In May 2008 in the abortion amendments to the Human Fertilisation and Embryology Bill (now Act), Robert Syms voted for the abortion time limit to be lowered to 20 weeks against scientific and medical consensus which is currently 24 weeks. After four separate parliamentary votes on varying time limits, the majority of MPs voted to keep the abortion time limit at 24 weeks, in keeping with scientific and medical consensus, hence no abortion amendments were added to the bill.

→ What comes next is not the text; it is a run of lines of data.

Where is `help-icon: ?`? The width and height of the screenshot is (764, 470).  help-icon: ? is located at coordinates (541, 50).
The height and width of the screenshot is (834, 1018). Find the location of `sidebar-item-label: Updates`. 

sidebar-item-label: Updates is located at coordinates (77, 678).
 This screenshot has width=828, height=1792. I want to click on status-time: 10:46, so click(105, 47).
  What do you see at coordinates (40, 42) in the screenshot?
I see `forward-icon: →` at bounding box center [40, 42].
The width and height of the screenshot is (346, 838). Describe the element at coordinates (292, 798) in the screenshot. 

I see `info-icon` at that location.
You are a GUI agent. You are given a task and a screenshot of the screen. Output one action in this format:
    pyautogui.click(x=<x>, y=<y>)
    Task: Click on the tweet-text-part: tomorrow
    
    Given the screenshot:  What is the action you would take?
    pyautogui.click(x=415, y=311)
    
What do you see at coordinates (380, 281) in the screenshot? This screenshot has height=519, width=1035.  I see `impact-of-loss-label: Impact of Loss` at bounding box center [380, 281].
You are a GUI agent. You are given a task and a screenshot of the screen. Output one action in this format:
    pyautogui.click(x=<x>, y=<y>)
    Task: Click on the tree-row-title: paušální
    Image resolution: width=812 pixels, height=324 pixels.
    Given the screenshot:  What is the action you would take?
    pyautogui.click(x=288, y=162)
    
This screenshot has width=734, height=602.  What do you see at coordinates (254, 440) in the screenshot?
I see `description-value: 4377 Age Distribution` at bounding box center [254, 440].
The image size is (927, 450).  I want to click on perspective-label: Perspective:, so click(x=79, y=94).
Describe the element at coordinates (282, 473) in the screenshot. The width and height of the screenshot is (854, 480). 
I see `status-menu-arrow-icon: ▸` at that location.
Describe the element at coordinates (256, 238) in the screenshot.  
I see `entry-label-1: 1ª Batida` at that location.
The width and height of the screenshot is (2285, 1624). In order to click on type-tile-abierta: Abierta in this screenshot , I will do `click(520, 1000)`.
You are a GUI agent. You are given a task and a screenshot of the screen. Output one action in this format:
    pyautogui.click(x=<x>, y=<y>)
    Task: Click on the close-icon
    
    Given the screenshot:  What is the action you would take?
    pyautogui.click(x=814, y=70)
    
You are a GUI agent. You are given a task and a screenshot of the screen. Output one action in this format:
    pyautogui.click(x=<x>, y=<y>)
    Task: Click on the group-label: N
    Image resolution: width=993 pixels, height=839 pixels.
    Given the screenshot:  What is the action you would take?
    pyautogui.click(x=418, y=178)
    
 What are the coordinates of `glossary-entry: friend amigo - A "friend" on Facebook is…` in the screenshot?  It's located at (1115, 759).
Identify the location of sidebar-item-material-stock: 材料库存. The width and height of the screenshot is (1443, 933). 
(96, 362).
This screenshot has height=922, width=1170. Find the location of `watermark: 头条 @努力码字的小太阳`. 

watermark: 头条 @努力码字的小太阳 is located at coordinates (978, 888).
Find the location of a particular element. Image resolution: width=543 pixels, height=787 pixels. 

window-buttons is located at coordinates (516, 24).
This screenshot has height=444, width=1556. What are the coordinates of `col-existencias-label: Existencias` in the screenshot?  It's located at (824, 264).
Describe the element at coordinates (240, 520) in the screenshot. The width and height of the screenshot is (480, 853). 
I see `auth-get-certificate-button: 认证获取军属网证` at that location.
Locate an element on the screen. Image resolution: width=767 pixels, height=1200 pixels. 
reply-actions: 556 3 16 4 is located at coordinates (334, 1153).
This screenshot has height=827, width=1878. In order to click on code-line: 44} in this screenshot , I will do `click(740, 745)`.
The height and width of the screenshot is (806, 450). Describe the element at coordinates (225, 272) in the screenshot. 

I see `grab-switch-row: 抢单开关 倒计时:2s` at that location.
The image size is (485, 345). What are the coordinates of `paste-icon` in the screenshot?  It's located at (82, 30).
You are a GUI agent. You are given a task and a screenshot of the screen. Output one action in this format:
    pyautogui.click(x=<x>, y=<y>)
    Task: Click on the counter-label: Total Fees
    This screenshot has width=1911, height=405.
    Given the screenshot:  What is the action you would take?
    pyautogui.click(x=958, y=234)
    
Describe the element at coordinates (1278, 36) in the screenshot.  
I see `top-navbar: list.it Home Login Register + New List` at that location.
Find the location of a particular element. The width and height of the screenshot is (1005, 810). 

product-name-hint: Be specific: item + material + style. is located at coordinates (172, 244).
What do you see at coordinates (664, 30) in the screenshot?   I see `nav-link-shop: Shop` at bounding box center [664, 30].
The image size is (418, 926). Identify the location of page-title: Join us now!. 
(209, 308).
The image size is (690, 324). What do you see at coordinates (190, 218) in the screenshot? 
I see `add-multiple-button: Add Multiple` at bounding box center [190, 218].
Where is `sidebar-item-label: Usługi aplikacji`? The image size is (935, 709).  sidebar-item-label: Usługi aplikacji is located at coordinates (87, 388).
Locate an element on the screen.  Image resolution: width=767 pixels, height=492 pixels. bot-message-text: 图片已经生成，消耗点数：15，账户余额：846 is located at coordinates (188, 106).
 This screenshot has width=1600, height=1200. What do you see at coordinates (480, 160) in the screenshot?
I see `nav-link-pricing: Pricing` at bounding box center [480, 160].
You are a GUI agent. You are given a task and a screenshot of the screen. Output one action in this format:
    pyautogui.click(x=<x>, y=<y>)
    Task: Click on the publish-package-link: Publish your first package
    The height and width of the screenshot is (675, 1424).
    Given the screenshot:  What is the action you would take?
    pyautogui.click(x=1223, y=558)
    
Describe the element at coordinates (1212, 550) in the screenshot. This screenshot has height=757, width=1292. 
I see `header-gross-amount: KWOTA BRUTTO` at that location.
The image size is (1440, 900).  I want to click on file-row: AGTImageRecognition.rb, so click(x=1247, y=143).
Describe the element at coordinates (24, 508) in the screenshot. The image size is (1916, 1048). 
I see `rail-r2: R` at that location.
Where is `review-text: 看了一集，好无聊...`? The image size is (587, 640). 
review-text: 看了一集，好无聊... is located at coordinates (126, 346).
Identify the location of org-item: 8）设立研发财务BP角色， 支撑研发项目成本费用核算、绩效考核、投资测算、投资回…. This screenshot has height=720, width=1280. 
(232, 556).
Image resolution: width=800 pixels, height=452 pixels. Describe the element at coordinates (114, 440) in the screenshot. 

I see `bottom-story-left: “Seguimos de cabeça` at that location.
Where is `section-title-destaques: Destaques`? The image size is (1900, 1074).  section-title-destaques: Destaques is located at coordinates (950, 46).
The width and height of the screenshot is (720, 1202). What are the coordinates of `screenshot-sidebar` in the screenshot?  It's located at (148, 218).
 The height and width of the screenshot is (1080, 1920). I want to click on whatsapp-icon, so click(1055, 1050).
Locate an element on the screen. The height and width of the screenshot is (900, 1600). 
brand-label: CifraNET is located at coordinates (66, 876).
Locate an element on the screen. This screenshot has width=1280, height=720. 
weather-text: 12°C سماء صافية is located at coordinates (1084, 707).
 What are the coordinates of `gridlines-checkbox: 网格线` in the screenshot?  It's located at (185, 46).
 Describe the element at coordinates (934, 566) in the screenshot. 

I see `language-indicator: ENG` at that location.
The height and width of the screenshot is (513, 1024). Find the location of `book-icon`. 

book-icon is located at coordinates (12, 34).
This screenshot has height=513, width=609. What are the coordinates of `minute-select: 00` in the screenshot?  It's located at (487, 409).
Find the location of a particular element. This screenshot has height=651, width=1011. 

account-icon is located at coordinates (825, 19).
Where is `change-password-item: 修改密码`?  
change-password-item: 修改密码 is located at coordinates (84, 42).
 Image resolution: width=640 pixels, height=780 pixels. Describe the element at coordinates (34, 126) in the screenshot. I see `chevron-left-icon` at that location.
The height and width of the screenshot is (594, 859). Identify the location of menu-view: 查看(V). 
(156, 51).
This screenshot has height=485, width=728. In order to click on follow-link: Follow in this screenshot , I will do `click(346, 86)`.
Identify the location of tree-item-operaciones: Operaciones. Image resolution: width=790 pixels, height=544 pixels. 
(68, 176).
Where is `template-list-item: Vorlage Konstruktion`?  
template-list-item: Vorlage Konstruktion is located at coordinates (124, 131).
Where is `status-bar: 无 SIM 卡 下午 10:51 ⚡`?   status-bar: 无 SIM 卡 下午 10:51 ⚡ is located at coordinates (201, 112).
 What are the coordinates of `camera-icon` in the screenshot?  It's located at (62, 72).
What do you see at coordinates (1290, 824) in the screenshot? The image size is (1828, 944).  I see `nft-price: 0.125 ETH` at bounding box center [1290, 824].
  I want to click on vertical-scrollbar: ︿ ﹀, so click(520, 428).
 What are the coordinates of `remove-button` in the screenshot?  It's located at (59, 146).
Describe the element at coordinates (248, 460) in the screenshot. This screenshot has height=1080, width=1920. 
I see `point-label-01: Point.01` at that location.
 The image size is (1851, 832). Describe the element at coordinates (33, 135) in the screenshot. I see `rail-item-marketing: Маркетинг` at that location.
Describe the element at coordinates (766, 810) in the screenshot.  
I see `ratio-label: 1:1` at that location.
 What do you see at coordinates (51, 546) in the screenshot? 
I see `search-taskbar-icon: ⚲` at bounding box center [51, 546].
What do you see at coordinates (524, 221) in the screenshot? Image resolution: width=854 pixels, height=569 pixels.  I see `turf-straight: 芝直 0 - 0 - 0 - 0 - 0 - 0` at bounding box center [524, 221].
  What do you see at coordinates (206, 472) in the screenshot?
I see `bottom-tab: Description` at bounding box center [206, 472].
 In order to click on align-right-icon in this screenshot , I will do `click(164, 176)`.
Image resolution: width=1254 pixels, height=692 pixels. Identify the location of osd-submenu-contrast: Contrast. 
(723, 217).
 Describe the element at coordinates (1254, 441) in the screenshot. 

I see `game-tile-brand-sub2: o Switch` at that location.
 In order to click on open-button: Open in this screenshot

In February 2015 Robert Syms voted against allowing mitochondrial donation, which would allow women who carried mitochondrial diseases to give birth to children who would not inherit the disease. If allowed, mitochondrial donation would be regulated by the Human Fertilisation and Embryology Authority (HFEA) meaning that there would be ongoing assessment of the safety and efficacy of such procedures. An October 2014 briefing report by the HFEA, which had been investigating the issue for three years, stated that there was no evidence to show that mitochondrial donation was unsafe. However, some religious groups had said that such procedures should not be allowed. The majority of MPs voted in favour of allowing mitochondrial donation.
In June 2010, Syms signed Early Day Motion 284: BMA Annual Representative Meeting Motions on Homeopathy which expressed concern at a number of motions to be put forward at the British Medical Association's annual representative meeting calling "for no further commissioning of, nor funding for, homeopathic remedies in the NHS", and "thinks that an integrated NHS, which employs the best from the orthodox and complementary ... could deliver better and more cost-effective outcomes at a time of financial prudence".
Libel Law Reform
In December 2009, Robert Syms signed Early Day Motion 423 calling for a reform of the English libel law. The motion noted that human rights activists, scientists, writers and journalists are currently prevented from publishing, and the public prevented from reading, matters of strong public interest due to the chilling effect of the law.
The motion was tabled following the recent formation of Libel Reform Coalition, which has the backing of Index on Censorship, English PEN and Sense about Science. Sense about Science have been campaigning in defense of a member of its board of trustees, author and journalist Simon Singh, who has been sued for libel by the British Chiropractic Association. They issued a statement entitled "The law has no place in scientific disputes".